Laurent Gbagbo reste en tête du PPA-CI malgré ses déclarations de retrait

Laurent Gbagbo reste en tête du PPA-CI malgré ses déclarations de retrait

Laurent Gbagbo reste en tête du PPA-CI malgré ses déclarations de retrait

Abidjan — Après avoir évoqué publiquement son souhait de se retirer, Laurent Gbagbo, figure historique de la politique ivoirienne, a finalement été reconduit à la tête du Parti des peuples africains – Côte d’Ivoire (PPA-CI) lors de son premier congrès ordinaire. À près de 81 ans, son leadership continue de mobiliser ses soutiens, malgré un contexte politique national marqué par des tensions et des boycotts électoraux.

Laurent Gbagbo lors d'un meeting politique en Côte d'Ivoire

Un congrès sous le signe de l’unité retrouvée

Vendredi, à l’issue du premier congrès ordinaire du PPA-CI, les délégués présents ont acclamé la reconduction de Laurent Gbagbo à la présidence du parti. Arrivé sous les ovations de ses militants au Palais des congrès de Treichville à Abidjan, il a salué l’enthousiasme de ses partisans avant de déclarer : « Je suis heureux d’être dans cette ambiance chaude, je vous remercie ». Son discours officiel est prévu samedi à Songon, dans le sud du pays.

Cette décision intervient malgré ses propos tenus en octobre 2025, où il avait annoncé son intention de quitter la vie politique et de « s’interdire d’occuper des fonctions politiques ». Une volte-face qui confirme l’influence persistante du leader ivoirien au sein de son parti.

Un parti affaibli face aux divisions internes

Le PPA-CI traverse une période délicate.

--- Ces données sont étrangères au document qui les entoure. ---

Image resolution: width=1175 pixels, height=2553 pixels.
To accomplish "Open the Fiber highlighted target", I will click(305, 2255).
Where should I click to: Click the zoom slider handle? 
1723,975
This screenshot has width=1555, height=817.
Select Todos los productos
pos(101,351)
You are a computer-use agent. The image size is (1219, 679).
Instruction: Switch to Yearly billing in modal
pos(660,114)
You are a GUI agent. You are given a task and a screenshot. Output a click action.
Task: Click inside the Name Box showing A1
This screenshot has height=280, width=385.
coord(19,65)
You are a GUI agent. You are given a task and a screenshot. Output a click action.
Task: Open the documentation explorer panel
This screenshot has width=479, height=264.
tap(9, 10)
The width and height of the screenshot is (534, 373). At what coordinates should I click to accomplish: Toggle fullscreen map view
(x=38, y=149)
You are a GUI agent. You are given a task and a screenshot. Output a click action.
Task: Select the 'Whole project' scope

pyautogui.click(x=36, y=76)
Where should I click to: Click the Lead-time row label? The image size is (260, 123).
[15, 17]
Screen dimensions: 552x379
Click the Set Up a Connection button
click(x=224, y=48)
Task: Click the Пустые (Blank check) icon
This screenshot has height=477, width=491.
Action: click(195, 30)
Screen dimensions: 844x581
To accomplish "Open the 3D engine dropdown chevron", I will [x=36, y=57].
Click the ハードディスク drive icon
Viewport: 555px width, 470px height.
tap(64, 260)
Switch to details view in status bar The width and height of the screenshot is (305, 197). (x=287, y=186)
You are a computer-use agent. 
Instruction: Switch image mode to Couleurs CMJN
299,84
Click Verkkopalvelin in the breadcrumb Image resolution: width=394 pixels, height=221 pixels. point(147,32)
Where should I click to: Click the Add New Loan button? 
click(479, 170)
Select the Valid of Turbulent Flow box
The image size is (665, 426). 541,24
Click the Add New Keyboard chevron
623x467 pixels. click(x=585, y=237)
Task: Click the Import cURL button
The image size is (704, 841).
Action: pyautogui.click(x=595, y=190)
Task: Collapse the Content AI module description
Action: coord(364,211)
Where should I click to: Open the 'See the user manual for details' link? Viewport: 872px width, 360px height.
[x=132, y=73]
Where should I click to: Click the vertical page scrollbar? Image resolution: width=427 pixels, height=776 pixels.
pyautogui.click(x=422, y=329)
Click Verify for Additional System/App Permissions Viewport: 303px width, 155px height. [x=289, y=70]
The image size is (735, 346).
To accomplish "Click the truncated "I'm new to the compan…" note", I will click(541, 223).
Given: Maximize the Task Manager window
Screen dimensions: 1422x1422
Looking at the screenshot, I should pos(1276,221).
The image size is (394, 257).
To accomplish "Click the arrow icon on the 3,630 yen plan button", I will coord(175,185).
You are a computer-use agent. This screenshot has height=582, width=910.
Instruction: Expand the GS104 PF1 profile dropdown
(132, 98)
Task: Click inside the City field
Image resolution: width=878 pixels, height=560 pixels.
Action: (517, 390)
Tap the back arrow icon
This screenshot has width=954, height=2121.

Après avoir boycotté les dernières élections législatives de décembre, le parti se retrouve sans représentation parlementaire et ne compte plus qu’une poignée de maires. Plusieurs figures de la gauche ivoirienne, autrefois proches de Gbagbo, ont rompu avec le mouvement, comme Simone Ehivet Gbagbo (son ex-épouse), Charles Blé Goudé ou encore Pascal Affi N’Guessan, ancien Premier ministre.

Parmi les mesures adoptées lors du congrès, une motion de soutien à l’Alliance des États du Sahel (AES) a été applaudie. Cette alliance, regroupant le Burkina Faso, le Mali et le Niger, est dirigée par des juntes militaires en rupture avec la politique d’Abidjan. Des sanctions ont également été prononcées contre des membres du parti accusés de désobéissance, dont Ahoua Don Mello, radié pour avoir tenté de se présenter à l’élection présidentielle de 2025 contre l’avis du parti, et Stéphane Kipré, suspendu pour 18 mois après s’être présenté en indépendant aux législatives.

L’avenir politique de Laurent Gbagbo en suspens

La carrière politique de Laurent Gbagbo reste suspendue à une éventuelle réinscription sur les listes électorales. Une condition qu’il ne pourra obtenir qu’à travers une amnistie du président Alassane Ouattara, son successeur depuis 2011 et rival historique. Leur affrontement lors de la crise post-électorale de 2010-2011 avait plongé la Côte d’Ivoire dans une période de violences politiques.

Alors que Gbagbo approche de ses 81 ans, son maintien à la tête du PPA-CI laisse présager une nouvelle dynamique pour le parti, malgré les défis internes et externes qui persistent.